Several of his stories were nominated for the Crime Writers of Canada
Arthur Ellis awards, and he won the 2007 Arthur award for “Fuzzy Wuzzy”
(EQMM, August 2006). His first novel, DARKNESS AT THE BREAK OF NOON,
will be published posthumously in February 2009 from HarperCollins
Murphy, who was also a full-time faculty member of Centennial College and a producer on films such as THIRTY TWO SHORT FILMS ABOUT GLENN GOULD, is survived by his wife, Joanna, and his son, Adam. He and I were occasional email correspondents, and he was always unfailingly gracious, excited about his first novel selling to a major Canadian publisher and to his newfound success as a writer. The last time I heard from him was on February 28, when he thanked me for posting about his Canadian book deal – “a highlight for me as I begin the Long Walk.” Just a few weeks later he was diagnosed with the cancer that would kill him. “I’m devastated,” said Murphy’s agent Helen Heller when reached by telephone last night. “He was a terrific writer and I wish he had been able to see his first novel in print.”
For more on Dennis Murphy’s work, check out the Poe’s Deadly Daughters blog, where Sharon Wildwind interviewed him at length. His death is a tremendous loss to the Canadian crime fiction world, and to the mystery community as a whole.
UPDATE: Howard Shrier, whose debut mystery BUFFALO JUMP has just been published in Canada, offers his thoughts:
Dennis and I signed with Helen Heller within two weeks of each other —
a match/support group made his good friend and neighbor, Peter
Robinson. Helen, as you may know, is like a first editor for most of
her writers, and a demanding one. We went in lock-step over the next
two years, submitting drafts, revising drafts. Having beers in between.

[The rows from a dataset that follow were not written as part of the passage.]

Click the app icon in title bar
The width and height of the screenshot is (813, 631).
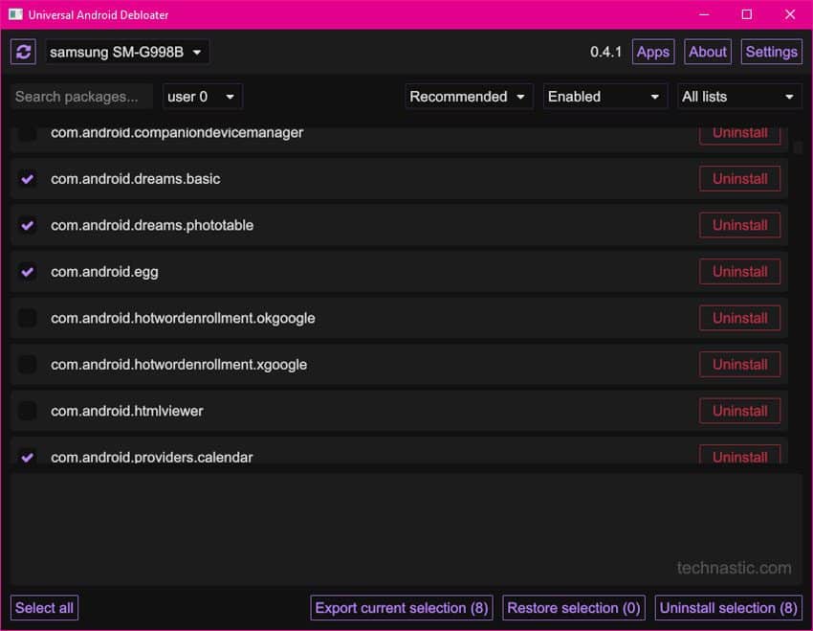pyautogui.click(x=15, y=14)
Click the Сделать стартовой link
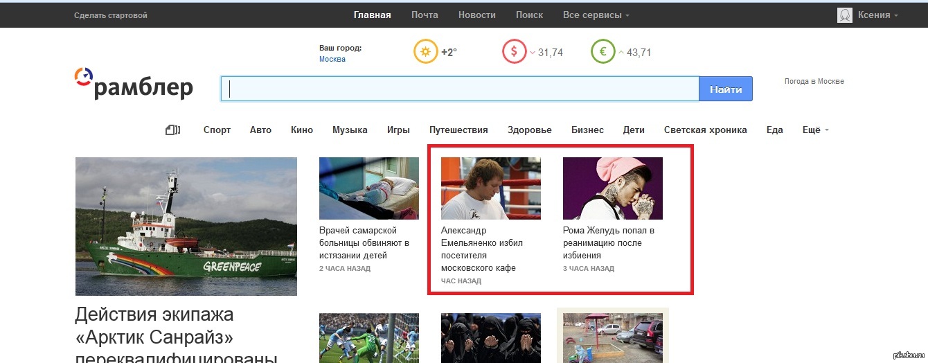Image resolution: width=928 pixels, height=363 pixels. [111, 15]
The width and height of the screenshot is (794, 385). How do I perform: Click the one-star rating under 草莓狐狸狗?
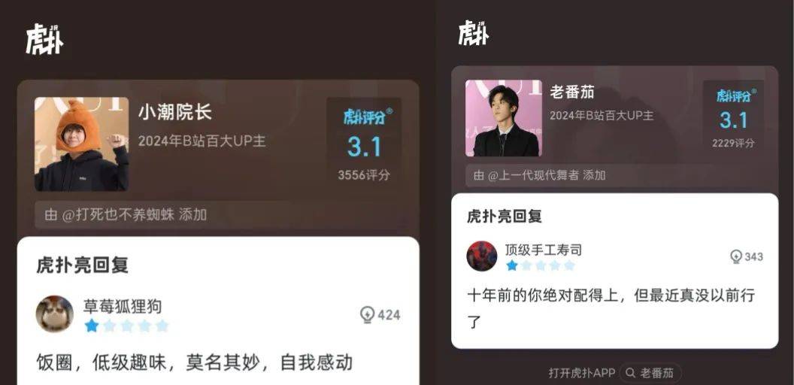126,326
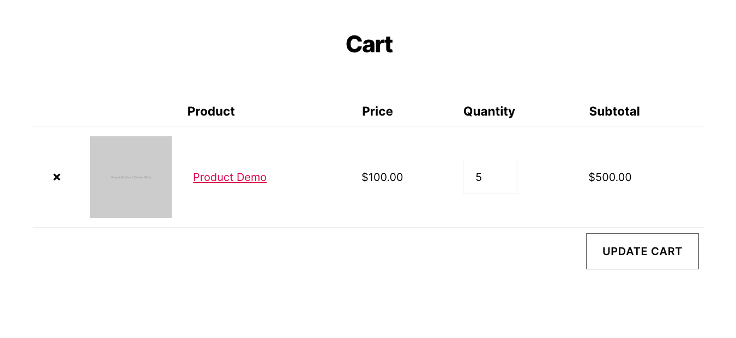This screenshot has width=736, height=338.
Task: Click the top-left corner of the product image
Action: coord(93,140)
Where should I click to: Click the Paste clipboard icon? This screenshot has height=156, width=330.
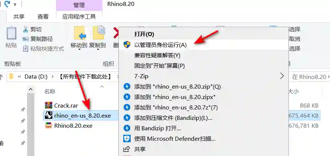coord(12,33)
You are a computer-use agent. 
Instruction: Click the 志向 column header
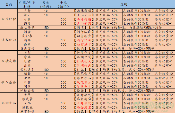(9, 4)
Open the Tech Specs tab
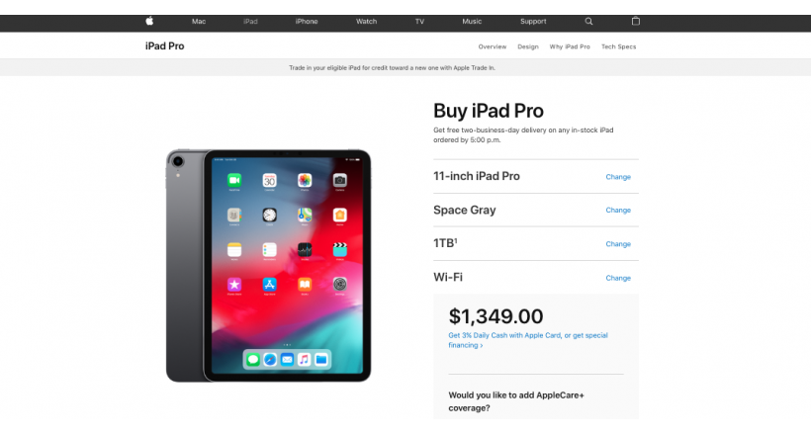Viewport: 811px width, 435px height. coord(618,46)
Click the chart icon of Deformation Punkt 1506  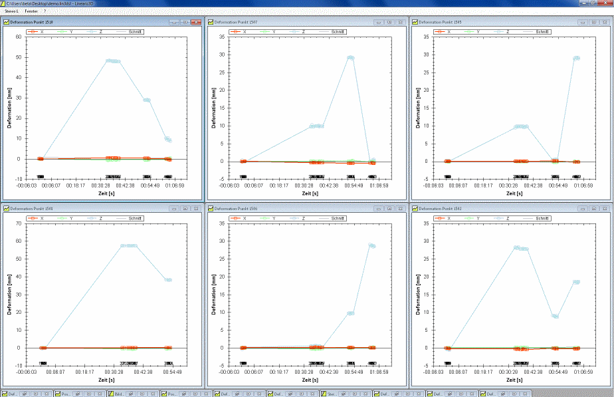pos(211,208)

The joke being that he’d drink any beer as long as it was Guinness.
Dennis was an amazing friend and support to me throughout the process;
I can only hope was I was somewhere near as good to him. What makes it
so awful is that he was poised for a great life: a book deal, a boat,
family and friends he loved and a teaching job with benefits.My official book launch is tonight, but it will seem strange not to have him there.